## Supplied text
━━━━
Calculating Relative Racial Diversity Using tidycensus & Join

To calculate relative racial diversity of students participating in CTE I:

  • Obtained an API Key from the US Census Bureau to access census data

  • Identified appropriate race & data census variables from the 2020 decennial census using the tidy_census() package and load_variable() function

  • Created a data frame with the desired race & ethnicity variables & inherit geometry for future mapping using the get_decennial() function

  • Pivoted census data wider to create columns for each racial group

  • Converted census race data from counts to percentages and removed count columns

  • Left joined CTE percentage data to the racial census percentage data by State

  • Calculated relative CTE racial diversity in a state using the formula Delta RaceX CTE = (% of High Students in State CTE who are of X Race) - (% of People of X Race in State Census)

Code
#Loading tidycensus & 2020 decennial variables

library(tidycensus)
options(tigris_use_cache = TRUE)

census_api_key("da16c3123512601e6f0d959c73fab921103c382d")

  v1 <- load_variables(year = 2020, dataset = "pl", cache = TRUE)
Code
# creating 2020 decennial census race data frame with desired variables and geometry
census_2020_race_df <- get_decennial(
  geography = "state",
  variables = c ( "Total_Census" = "P1_001N", 
  "White_Census" = "P1_003N",
  "Black_Census" = "P1_004N",
  "AmInd_ALNatve_Census" = "P1_005N",
  "Asian_Census"  = "P1_006N",
  "NativeHI_Census" = "P1_007N",
  "TwoMore_Census" = "P1_009N",
  "Hispanic_Census" = "P2_002N"),
  year = 2020,
  sumfile = "pl",
  geometry = TRUE,
  resolution = "20m") %>%
  shift_geometry()
━━━━
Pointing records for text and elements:

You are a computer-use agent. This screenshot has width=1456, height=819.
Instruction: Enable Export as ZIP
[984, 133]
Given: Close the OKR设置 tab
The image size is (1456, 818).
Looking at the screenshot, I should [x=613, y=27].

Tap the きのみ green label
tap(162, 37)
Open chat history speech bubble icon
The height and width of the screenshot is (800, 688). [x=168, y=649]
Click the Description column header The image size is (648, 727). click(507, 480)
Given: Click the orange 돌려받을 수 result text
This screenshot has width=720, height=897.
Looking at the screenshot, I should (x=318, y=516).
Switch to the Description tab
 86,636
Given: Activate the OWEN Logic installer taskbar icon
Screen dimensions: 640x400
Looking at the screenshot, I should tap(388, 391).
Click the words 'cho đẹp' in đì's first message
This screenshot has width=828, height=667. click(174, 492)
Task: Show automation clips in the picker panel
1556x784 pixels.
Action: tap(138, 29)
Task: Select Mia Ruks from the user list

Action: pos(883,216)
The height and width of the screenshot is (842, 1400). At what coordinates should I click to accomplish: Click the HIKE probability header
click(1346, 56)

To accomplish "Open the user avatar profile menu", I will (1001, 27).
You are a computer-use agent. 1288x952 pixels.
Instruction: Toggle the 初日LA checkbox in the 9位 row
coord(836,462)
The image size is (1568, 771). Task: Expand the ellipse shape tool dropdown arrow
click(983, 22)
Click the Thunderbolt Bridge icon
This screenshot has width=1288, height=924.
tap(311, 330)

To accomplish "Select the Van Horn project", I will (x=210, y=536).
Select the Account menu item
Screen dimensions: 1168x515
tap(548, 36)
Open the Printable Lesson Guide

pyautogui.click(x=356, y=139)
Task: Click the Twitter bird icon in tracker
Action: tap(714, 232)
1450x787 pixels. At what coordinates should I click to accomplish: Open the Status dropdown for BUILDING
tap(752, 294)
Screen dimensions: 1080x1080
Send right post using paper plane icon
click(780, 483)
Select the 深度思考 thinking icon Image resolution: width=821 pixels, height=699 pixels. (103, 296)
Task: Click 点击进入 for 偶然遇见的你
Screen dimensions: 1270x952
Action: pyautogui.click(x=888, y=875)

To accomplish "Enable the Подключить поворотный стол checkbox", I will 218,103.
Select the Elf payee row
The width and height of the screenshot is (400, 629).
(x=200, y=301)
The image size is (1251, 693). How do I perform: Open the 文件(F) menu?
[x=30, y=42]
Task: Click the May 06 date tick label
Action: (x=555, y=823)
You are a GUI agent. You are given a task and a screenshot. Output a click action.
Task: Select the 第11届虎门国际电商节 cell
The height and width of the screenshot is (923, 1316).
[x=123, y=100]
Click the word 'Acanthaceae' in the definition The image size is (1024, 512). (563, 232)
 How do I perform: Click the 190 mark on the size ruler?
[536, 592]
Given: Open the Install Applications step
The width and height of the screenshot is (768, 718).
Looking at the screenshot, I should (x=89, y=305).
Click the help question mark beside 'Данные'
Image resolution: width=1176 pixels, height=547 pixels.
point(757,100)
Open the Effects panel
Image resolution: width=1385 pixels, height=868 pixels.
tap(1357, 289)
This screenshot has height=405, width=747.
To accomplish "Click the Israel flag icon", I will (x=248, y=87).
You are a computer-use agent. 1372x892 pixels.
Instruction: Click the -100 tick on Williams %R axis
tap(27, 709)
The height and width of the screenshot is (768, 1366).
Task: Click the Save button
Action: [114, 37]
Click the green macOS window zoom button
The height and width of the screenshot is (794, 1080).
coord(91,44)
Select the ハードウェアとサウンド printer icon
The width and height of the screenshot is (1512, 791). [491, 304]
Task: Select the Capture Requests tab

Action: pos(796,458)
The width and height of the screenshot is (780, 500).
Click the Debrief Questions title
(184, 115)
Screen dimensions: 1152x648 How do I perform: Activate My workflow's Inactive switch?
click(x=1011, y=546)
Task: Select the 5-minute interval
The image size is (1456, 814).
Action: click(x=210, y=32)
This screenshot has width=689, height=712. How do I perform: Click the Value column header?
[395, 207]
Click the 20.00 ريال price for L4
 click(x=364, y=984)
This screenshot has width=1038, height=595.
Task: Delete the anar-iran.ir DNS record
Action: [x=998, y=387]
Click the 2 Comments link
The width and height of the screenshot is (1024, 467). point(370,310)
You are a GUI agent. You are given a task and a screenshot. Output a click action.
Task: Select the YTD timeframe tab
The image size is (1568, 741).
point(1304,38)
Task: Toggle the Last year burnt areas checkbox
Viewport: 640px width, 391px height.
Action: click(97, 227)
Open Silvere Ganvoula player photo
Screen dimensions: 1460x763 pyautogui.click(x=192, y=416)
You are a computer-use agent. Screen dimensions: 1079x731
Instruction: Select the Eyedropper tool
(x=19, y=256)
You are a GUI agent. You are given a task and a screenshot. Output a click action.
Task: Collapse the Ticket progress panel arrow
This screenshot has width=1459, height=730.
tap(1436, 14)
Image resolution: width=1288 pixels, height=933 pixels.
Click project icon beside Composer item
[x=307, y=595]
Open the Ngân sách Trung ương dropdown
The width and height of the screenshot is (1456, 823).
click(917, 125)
━━━━
## Written tasks
1. In the tidycensus walkthrough, what field was used to left join the CTE percentage data to the racial census percentage data?
2. Continue the tidycensus walkthrough from its last line of code.

## Results of the exercise
1. The CTE data was joined by State.

2.
# pivot wider by race variables & remove "Other" variable to mirror the tidy CTE data format
 Census_Race_Date_Wider <- pivot_wider(
 census_2020_race_df, names_from = "variable", values_from = "value") %>%
  select(!contains("Other"))

#Convert census race data to percentages & remove counts 
Census_Race_Data_Percent  <- Census_Race_Date_Wider %>%
  mutate (Percent_Census_AmInd_AL_Ntv= round((`AmInd_ALNatve_Census`/`Total_Census`)*100)) %>%
  mutate (Percent_Census_Asian= round((`Asian_Census`/`Total_Census`)*100)) %>%
  mutate (Percent_Census_Black= round((`Black_Census`/`Total_Census`)*100)) %>%
  mutate (Percent_Census_NtvHI_PacIsld= round((`NativeHI_Census`/`Total_Census`)*100)) %>%
  mutate (Percent_Census_Hispanic= round((`Hispanic_Census`/`Total_Census`)*100)) %>%
  mutate(Percent_Census_White= round((`White_Census`/`Total_Census`)*100)) %>%
  mutate(Percent_Census_TwoMoreRaces= round((`TwoMore_Census`/`Total_Census`)*100)) %>%
  rename("State" = "NAME") %>%
  select(!contains("AmInd_ALNatve")) %>%
  select(!contains("Asian_Census")) %>%
  select(!contains("Black_Census")) %>%
  select(!contains("Hispanic_Census")) %>%
  select(!contains("NativeHI_Census")) %>%
  select(!contains("White_Census")) %>%
  select(!contains("TwoMore_Census")) 

After some experimentation I discovered that joining the CTE data to the census data maintained the inherent tidycensus() geometry needed for mapping for the joined data set. I therefore left joined the CTE_Data_Percentage data set to the Census_Race_Data_Percent using the categorical State variable as the key.

Code
#Left join of CTE_Data in Percents to Census_Data in Percents
Joined_CTE_Data <- Census_Race_Data_Percent %>%
  left_join (CTE_Data_Percentage, by = "State")

Calculating Relative Racial Diversity

To compare relative racial & ethnic CTE diversity between states & CTE concentrations, I calculated how many percentage points more or less the state’s CTE program or concentration racial & ethnic diversity was compared to the state’s overall racial & ethnic diversity.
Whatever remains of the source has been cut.